Die literarische Moderne spielte sich wesentlich in urbanen Zentren wie Paris oder London ab. Auch heute sind Metropolen Brennpunkte und mögliche Avantgarden in der Entwicklung von literarischen Verfahrensweisen und Zugängen zur Welt. In dieser Reihe wollen wir Porträts dieser Städte von Autoren und Autorinnen, die ein besonderes Nahverhältnis zur jeweiligen Stadt haben, bringen.

Norbert C. Kasers Bruneck

Beispielbild Kaser Veranstaltung

Ort: Literaturhaus am Inn

Moderation: Anna Rottensteiner

Mit Joachim Gatterer und Ulrike Lasta

In Gedichten, Glossen, Streitschriften und Briefen hielt Norbert C. Kaser das gesellschaftliche Leben seiner Heimatstadt Bruneck fest. Man begegnet Putzfrauen und Marktschreiern, Wirtsleuten und Kirchenmäusen, Landadeligen, Salonkommunisten und dem Hund mit dem Namen des Bürgermeisters. Texte und Bilder werden zum Mosaik eines verschlafenen Städtchens – zum Porträt einer Zeit, in der sich manches in Bewegung setzte und einer unter die Räder kam.

Sarajevo

Ort: Literaturhaus

Moderation: Andrea Zink & Studierende der Slawistik Innsbruck

Wie kaum in einer anderen Stadt spiegeln sich in Sarajevo die ereignisreiche Geschichte und kulturelle Vielfalt Europas: Sarajevo ist orientalisches Schmuckstück und politischer Tatort zugleich, Provinznest im monarchistischen Jugoslawien und Inbegriff sozialistischer Brüderlichkeit, Austragungsort Olympischer Spiele und eine belagerte Stadt.
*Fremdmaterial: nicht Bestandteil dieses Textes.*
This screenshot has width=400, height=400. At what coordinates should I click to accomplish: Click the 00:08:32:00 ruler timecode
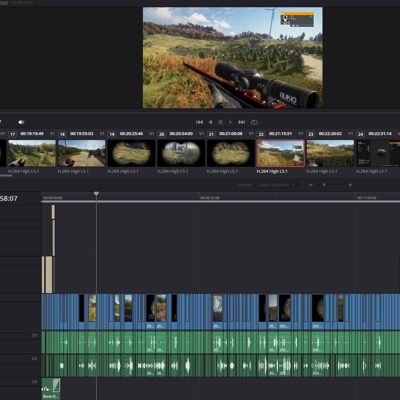click(210, 198)
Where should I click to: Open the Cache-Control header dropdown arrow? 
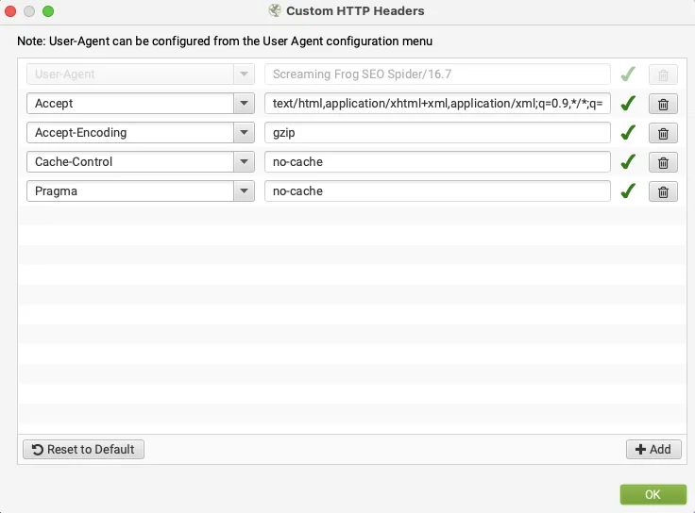(x=244, y=161)
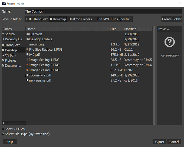Click the Create Folder button
Screen dimensions: 184x147
coord(172,19)
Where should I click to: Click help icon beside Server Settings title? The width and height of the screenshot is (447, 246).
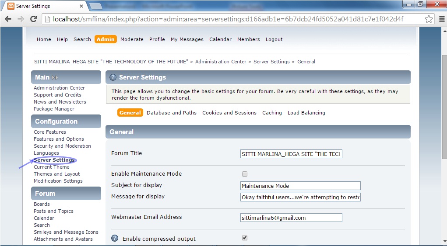tap(113, 77)
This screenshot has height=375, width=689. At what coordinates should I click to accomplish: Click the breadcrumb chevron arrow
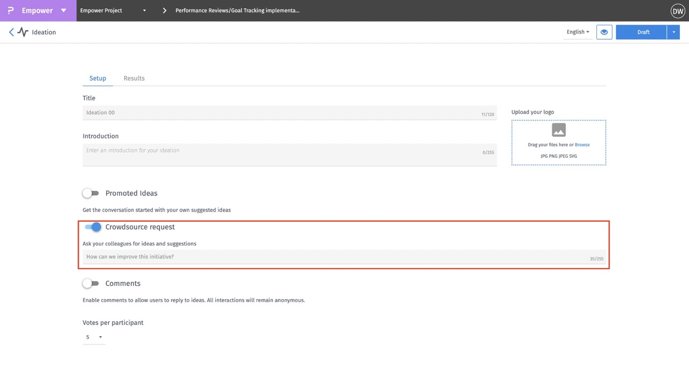point(165,11)
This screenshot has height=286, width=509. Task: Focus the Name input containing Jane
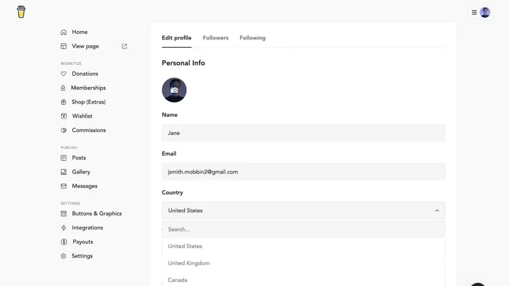tap(303, 133)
Von diesen und weiteren Facetten berichten und erzählen die im Band Sarajevo der Reihe Europa erlesen versammelten Texte. Die Herausgeberin Andrea Zink präsentiert diesen gemeinsam mit an der Gestaltung beteiligten Studierenden.

Paris

Ort: Literaturhaus am Inn

Moderation: Christoph W. Bauer

Für die Entwicklung der literarischen Moderne spielten urbane Räume eine bedeutende Rolle. Auch heute sind Metropolen mögliche avantgardistische Brennpunkte hinsichtlich künstlerischer und gesellschaftlicher Zugänge zur Welt. In dieser Reihe porträtieren Autorinnen und Autoren, zu denen sie ein besonderes Naheverhältnis haben, und lesen aus Texten von Kolleginnen und Kollegen, denen sie sich besonders verbunden fühlen.

Den Beginn macht Christoph W. Bauer mit Paris.